EXERCISE PROMPT — Print only the lines that begin at the line containing "Viewport: 752px width, 562px" and end at the last line of the material, both included, without any change.

DATA TO PROCESS —
#####

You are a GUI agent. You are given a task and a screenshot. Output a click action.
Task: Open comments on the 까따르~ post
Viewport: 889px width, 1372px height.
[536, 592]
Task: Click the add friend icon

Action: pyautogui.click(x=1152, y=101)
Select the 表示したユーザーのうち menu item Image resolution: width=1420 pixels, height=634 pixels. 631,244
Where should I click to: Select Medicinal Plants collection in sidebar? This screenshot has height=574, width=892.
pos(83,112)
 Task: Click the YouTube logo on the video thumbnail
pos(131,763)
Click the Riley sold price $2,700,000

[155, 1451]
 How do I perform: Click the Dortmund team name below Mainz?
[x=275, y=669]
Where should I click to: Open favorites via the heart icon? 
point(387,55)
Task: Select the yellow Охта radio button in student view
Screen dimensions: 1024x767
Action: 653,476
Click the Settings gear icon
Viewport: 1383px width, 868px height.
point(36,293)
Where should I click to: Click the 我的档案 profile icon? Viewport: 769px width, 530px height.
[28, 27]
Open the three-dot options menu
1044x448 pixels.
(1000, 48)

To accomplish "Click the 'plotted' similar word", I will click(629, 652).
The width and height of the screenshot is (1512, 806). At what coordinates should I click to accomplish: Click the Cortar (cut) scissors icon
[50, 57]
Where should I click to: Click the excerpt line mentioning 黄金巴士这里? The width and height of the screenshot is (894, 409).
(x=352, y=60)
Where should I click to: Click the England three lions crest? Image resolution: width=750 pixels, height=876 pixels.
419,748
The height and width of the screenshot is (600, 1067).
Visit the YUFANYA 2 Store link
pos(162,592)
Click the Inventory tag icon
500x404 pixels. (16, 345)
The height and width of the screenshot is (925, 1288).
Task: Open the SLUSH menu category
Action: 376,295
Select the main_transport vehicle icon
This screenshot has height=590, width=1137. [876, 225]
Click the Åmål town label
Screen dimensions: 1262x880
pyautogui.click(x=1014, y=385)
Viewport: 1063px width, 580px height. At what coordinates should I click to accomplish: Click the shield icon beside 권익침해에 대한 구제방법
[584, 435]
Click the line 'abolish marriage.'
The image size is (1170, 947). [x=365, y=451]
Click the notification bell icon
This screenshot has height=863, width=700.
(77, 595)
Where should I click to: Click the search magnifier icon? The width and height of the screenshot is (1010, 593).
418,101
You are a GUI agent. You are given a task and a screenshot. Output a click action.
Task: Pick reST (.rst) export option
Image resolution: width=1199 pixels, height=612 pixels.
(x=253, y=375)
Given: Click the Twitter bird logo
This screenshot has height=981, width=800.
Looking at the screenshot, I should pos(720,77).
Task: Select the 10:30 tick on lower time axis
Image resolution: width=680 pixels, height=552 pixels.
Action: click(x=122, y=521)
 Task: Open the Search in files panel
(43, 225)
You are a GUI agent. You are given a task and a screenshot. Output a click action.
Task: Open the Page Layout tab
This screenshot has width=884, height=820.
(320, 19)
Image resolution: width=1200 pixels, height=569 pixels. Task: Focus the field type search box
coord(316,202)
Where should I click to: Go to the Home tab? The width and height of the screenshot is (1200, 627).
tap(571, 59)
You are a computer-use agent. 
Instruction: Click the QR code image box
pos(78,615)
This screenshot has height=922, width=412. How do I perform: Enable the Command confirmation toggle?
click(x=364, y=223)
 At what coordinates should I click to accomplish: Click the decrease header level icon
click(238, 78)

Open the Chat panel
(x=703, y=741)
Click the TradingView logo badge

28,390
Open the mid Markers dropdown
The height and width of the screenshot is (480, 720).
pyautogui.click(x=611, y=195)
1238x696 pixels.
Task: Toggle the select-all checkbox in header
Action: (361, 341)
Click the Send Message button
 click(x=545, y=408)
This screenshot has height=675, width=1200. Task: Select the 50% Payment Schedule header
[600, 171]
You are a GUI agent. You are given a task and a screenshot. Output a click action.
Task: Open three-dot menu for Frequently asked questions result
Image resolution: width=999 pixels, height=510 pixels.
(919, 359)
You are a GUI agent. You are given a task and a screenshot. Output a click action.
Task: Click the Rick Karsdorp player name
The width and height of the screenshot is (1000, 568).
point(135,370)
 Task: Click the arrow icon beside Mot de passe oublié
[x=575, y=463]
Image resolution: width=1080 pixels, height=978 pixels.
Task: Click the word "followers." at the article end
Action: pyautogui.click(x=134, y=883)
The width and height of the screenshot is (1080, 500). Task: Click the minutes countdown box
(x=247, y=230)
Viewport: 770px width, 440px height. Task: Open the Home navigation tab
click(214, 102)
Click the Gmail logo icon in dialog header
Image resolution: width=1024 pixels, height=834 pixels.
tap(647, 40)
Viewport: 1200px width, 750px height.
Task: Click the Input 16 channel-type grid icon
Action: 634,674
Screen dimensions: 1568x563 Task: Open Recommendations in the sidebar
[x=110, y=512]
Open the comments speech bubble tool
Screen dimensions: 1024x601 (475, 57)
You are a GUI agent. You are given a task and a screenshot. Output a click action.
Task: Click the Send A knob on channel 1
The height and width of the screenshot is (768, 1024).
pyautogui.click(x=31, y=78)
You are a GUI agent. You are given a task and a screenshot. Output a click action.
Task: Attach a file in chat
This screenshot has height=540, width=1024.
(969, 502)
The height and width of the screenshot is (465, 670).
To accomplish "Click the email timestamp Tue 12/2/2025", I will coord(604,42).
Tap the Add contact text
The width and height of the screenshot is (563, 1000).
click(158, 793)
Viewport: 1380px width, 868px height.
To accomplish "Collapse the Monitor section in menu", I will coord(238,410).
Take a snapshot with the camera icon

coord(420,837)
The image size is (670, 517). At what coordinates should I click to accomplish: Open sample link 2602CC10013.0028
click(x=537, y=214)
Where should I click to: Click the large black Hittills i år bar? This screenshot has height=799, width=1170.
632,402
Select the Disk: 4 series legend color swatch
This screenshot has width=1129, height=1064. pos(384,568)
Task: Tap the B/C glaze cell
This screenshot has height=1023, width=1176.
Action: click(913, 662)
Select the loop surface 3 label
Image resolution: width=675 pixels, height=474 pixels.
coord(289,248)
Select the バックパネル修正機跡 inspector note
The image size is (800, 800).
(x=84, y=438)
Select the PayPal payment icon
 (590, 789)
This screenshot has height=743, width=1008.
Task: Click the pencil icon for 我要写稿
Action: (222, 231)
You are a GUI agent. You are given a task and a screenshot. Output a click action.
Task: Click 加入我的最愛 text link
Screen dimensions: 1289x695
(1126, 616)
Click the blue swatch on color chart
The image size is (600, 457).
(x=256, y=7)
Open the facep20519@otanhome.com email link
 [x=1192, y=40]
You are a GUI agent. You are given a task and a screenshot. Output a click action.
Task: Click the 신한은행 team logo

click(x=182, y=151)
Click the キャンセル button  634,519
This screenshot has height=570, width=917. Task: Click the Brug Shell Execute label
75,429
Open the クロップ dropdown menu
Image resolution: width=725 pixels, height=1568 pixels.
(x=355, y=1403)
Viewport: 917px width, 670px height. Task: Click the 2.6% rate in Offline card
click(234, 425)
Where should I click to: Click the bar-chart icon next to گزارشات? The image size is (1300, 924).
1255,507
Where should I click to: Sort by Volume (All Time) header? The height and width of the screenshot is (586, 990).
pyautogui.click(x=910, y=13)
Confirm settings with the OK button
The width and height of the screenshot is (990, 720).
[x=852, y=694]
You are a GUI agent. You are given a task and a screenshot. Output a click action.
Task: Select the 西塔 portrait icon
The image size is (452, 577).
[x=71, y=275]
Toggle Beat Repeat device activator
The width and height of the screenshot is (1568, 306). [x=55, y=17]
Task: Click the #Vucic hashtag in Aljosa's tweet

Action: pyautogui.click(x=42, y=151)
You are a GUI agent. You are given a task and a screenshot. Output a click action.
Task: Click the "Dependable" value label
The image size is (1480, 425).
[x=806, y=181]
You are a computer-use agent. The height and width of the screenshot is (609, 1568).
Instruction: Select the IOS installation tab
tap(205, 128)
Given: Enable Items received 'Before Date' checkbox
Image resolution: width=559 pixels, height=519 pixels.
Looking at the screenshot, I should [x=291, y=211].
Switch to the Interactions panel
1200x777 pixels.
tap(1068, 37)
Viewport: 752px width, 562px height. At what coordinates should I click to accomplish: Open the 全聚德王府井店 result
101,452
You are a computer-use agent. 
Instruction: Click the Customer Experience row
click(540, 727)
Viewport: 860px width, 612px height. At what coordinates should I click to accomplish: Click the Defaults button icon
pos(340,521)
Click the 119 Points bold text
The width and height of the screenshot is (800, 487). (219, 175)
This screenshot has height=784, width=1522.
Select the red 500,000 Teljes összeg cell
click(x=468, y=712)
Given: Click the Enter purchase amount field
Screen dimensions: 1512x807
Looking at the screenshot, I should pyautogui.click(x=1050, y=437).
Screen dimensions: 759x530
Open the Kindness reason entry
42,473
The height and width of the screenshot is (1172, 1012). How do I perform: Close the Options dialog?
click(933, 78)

#####

EXPECTED ANSWER —
Viewport: 752px width, 562px height. At what coordinates should I click to accomplish: Open the 全聚德王府井店 result
101,452
You are a computer-use agent. 
Instruction: Click the Customer Experience row
click(540, 727)
Viewport: 860px width, 612px height. At what coordinates should I click to accomplish: Click the Defaults button icon
pos(340,521)
Click the 119 Points bold text
The width and height of the screenshot is (800, 487). (219, 175)
This screenshot has height=784, width=1522.
Select the red 500,000 Teljes összeg cell
click(x=468, y=712)
Given: Click the Enter purchase amount field
Screen dimensions: 1512x807
Looking at the screenshot, I should pyautogui.click(x=1050, y=437).
Screen dimensions: 759x530
Open the Kindness reason entry
42,473
The height and width of the screenshot is (1172, 1012). How do I perform: Close the Options dialog?
click(933, 78)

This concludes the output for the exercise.